The Eagle’s Nest fares best imbuing the outline of these revenge thriller with unique perspective. Those perspectives related to Paris and her desire to leave her hometown. This yearning is established in an early scene of Paris fantasizing with friends about charting a boat to Italy. From there, an impulse to grow elsewhere informs everything Paris does. Whether it’s keeping secrets from her Mom or taking a bag of money, traveling somewhere far away is always the motivation for Paris.

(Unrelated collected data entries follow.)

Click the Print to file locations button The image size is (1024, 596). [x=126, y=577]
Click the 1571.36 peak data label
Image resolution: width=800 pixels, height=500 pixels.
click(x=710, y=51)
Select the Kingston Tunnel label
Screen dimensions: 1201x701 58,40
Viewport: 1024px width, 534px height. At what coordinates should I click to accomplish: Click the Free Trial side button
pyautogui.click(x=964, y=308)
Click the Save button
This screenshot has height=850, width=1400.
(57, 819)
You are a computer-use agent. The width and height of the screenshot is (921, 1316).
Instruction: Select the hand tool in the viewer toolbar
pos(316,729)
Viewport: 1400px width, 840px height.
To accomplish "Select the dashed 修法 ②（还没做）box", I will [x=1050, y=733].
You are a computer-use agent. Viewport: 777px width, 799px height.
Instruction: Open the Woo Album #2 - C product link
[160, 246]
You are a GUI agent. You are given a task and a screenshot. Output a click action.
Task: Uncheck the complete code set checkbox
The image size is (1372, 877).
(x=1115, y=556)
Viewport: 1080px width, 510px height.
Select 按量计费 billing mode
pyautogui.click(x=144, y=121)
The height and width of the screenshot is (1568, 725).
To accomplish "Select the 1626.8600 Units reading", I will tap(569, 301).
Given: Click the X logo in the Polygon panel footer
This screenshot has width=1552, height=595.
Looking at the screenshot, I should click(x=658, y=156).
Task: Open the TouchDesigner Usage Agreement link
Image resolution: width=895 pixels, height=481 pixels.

Emphasizing this side of Paris means she gets unique pieces of motivation compared to your average Death Wish sequel. For example, threats to her passport feel as intimidating as Jigsaw threatening to cut off some dudes arm in a Saw movie. Other intimate scenes littered with specific details prove similarly successful. The best of these is a conversation between Samantha and Paris on how to “appear Black”. This sequence  thoughtfully explores the differing perspectives of the two characters while also radiating as something new for this revenge thriller genre.

Unfortunately, the screenplay too often tosses its most distinct qualities on the backburner. The focus gradually zeroes in on being a basic revenge thriller. Paris goes through the motions of hunting down suspects without showcasing her own personality or desires. The script tries to conceal its derivative nature through a non-linear storytelling approach. Yet, it’s all a narrative smokescreen. The reason The Eagle’s Nest feels so formulaic is because it ends up being so formulaic.

By the time we get to the climax, Paris, her desires or any of other sociopolitical elements of The Eagle’s Nest are immaterial. It’s just a conventional action movie finale right down to there being a tied-up hostage Paris must save. All the unique character details have washed away, like tears in the rain. What is the audience left with then?

Well, at least there’s still some strong lead performances anchoring The Eagle’s Nest. Claude Scholastique Nkou Mbida, for instance, makes for a good vengeful lead. Felicity Asseh proves to be the standout among the actors, though. Her portrayal of Samantha shimmers with charisma. Best of all, she has extremely believable lived-in chemistry in her rapport with Mbida. These actors, though, get let down by the most familiar parts of The Eagle’s Nest.

For one thing, The Eagle’s Nest doesn’t improve on its Z-grade creative inspirations as much it probably should. Surface-level approaches to sex workers and gangsters were never cool, to be clear. But they’re par for the course in a direct-to-videos action movie from the 80s. In a 2020 film that dedicates scenes to humanizing immigrant experiences, it’s strange to see such shallow visions of sex workers. Ditto using queer-coding to define who the villain is or explicit on-screen depictions of sexual assault.

If The Eagle’s Nest was going to be such a generic take on the revenge movie, it could have at least had the gall to be fun. Unfortunately, The Eagle’s Nest is still applying a grimly serious tone to what ends up being an average Taken-knock-off. If it was all going to be so glum, couldn’t the focus at least remain on the characters and not a humdrum thriller?

Much like Dead Man Down, The Eagle’s Nest starts out as a promising thriller with a brain before ending as an assembly-line action movie. At least Dead Man Down had the decency to deliver a finale that involved Collin Farrell driving a car into a house. The Eagle’s Nest, unfortunately, is too busy being caught between being a grindhouse and arthouse movie to do anything like that.